Effects of methylmercury on primary brain cells in mono- and co-culture.

We report on the uptake of MeHg in astrocytes and neurons, as well as specific indicators of neurotoxicity. Cerebellar granule neurons and astrocytes separately and in co-culture were cultured in the presence of MeHg and changes in 3-[4, 5-dimethylthiazol-2-yl]-2, 5 diphenyltetrazolium bromide (MTT)-reduction, lactate dehydrogenase (LDH) leakage, and cellular content of glutathione and amino acids were used as indicators of MeHg toxicity.

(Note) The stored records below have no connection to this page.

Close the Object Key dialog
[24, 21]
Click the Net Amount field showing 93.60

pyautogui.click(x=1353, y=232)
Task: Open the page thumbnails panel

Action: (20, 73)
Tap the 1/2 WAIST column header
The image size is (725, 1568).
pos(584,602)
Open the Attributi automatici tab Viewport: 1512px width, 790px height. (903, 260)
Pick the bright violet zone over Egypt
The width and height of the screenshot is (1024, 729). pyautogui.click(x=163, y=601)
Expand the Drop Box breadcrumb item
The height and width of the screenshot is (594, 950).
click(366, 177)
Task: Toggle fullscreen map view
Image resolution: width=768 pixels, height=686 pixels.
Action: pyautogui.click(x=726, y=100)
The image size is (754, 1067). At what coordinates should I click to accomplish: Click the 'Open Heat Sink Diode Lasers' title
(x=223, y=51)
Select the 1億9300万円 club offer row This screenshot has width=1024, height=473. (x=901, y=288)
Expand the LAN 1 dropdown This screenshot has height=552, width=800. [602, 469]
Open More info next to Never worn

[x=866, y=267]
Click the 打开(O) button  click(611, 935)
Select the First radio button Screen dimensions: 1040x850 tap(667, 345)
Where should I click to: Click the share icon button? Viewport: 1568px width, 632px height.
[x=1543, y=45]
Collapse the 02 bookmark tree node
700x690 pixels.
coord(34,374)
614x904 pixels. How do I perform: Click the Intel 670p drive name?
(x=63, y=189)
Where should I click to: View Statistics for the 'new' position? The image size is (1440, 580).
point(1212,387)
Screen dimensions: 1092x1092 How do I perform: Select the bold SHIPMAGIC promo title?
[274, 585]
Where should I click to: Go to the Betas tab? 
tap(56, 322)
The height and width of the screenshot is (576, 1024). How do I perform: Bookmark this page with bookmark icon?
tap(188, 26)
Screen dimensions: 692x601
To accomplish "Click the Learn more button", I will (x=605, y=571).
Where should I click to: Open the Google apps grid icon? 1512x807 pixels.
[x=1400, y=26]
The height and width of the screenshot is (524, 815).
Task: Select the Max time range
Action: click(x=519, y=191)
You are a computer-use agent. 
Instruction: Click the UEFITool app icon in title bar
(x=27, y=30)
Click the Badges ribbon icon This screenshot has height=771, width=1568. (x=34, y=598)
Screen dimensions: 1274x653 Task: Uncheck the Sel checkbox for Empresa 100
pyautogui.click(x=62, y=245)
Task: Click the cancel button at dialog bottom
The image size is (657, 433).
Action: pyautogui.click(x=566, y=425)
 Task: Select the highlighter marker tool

Mitochondria in cortical astrocytes were slightly more sensitive than those in cerebellar astrocytes to the toxic effects of MeHg; furthermore, cellular integrity was better preserved in cerebellar astrocytes. When neurons and astrocytes from cerebellum were incubated in separable co-cultures using inserts, the astrocytes showed cellular damage at lower exposure to MeHg while neurons showed less changes compared to respective cell types in mono-cultures. Mercury uptake studies at 25 microM MeHg (10% serum present) showed that for neurons in co-culture the uptake was 1/3 compared to mono-cultures. In contrast, for astrocytes in co-culture, uptake was increased by 75%. A MeHg concentration-dependent increase of glutamate content in mono-cultures was noted. When MeHg concentration was increased to 10, 25, or 50 microM, neurons in co-cultures decreased their glutamate content, whereas astrocytes showed an increase. Other amino acids, such as glutamine, serine, valine, isoleucine, taurine, and phenylalanine were unaffected by MeHg. Glutathione content showed MeHg concentration-dependent changes in astrocytes and was increased in neurons in co-culture incubated with 5 microM MeHg. In conclusion, astrocytes appear to increase neuronal resistance, indicating a possible protective role for astrocytes in MeHg neurotoxicity.